Religiões afro-brasileiras ganham direito de resposta na Record

Religiões afro-brasileiras ganham direito de resposta na Record

Emissora de TV e extinta Rede Mulher veicularam 'Mistério' e 'Sessão de Descarrego', atrações em que associavam as religiões de origem africana a 'encosto', 'demônios' e 'bruxaria'

Redação

19 de maio de 2015 | 18h35

Foto: Ernesto Ferreyra/Free Images

Foto: Ernesto Ferreyra/Free Images

Por Guilherme Simão, especial para o Blog

As emissoras de televisão Rede Record e a Rede Mulher – já extinta e comprada pela Record – foram condenadas pela Justiça Federal em São Paulo a exibir quatro programas de televisão como direito de resposta às religiões de origem africana por ofensas contra elas, veiculadas no programa ‘Mistérios’ e no quadro ‘Sessão de Descarrego’.

A decisão é do juiz Djalma Moreira Gomes, da 25.ª Vara Cível Federal em ação civil pública movida em 2004 pelo Ministério Público Federal (MPF), Instituto Nacional de Tradição e Cultura Afro-Brasileira (Intecab) e pelo Centro de Estudos das Relações de Trabalho e da Desigualdade (Ceert) com a alegação de que as religiões afro-brasileiras foram agredidas com a veiculação constante de conteúdos ofensivos a elas.

Segundo a investigação do Ministério Público Federal, o programa “Mistérios” e o quadro “Sessão de Descarrego” traziam com frequência termos pejorativos para se referir às religiões afro-brasileiras, como encosto, demônios, espíritos do mal, bruxaria e feitiçaria, além da palavra “macumba”.

O juiz federal Djalma Moreira Gomes ressaltou, na sentença, que os serviços de radiodifusão de sons e imagens não são atividades livremente exercidas pela iniciativa privada por se tratarem de serviços públicos com fins educativos e culturais.

“Ao contrário de achincalhar a cultura afro-brasileira, o Estado (e também os concessionários de serviço público, como são as emissoras de TV) deve protegê-la e garantir-lhe as manifestações, embora delas não sejam necessariamente adeptos”, afirmou o juiz.

A decisão da 25ª Vara Cível da Justiça Federal em São Paulo determina que as emissoras deverão exibir quatro programas cada uma, com duração mínima de uma hora.
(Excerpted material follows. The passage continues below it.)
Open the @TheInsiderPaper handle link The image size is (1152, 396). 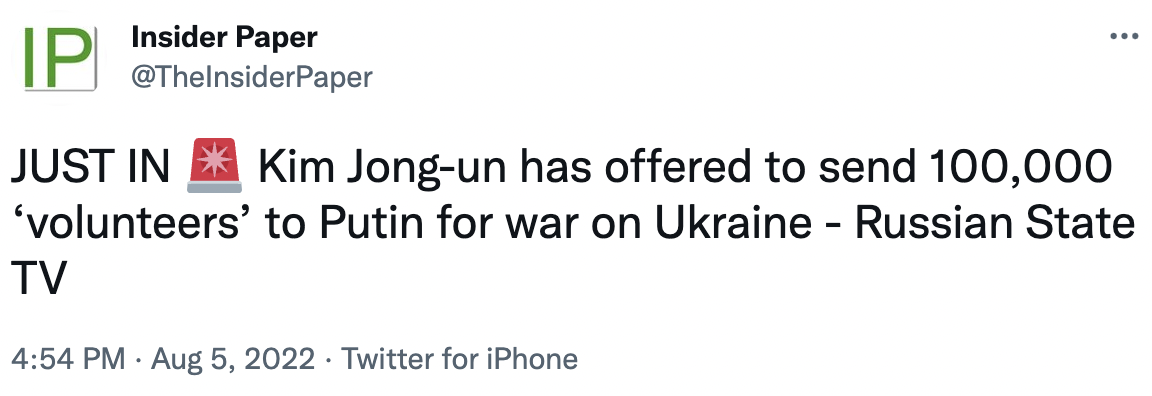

Cada programa deverá ser exibido duas vezes, durante oito dias, no mesmo horário dos programas em ocorreram as ofensas. Além disso, as duas redes de TV deverão realizar três chamadas aos telespectadores na véspera ou no mesmo dia da exibição do programa.

As emissoras ainda podem entrar com recurso contra a decisão. A sentença determina que a produção do primeiro programa ocorra dentro de 30 dias e seja veiculado em até 45 dias, sob pena de multa de R$ 500 mil por emissora para cada dia de atraso. Se o descumprimento persistir, a punição pode ser substituída pela suspensão de toda a programação durante o tempo em que a decisão não for cumprida.

A TV Record não quis comentar a decisão da Justiça.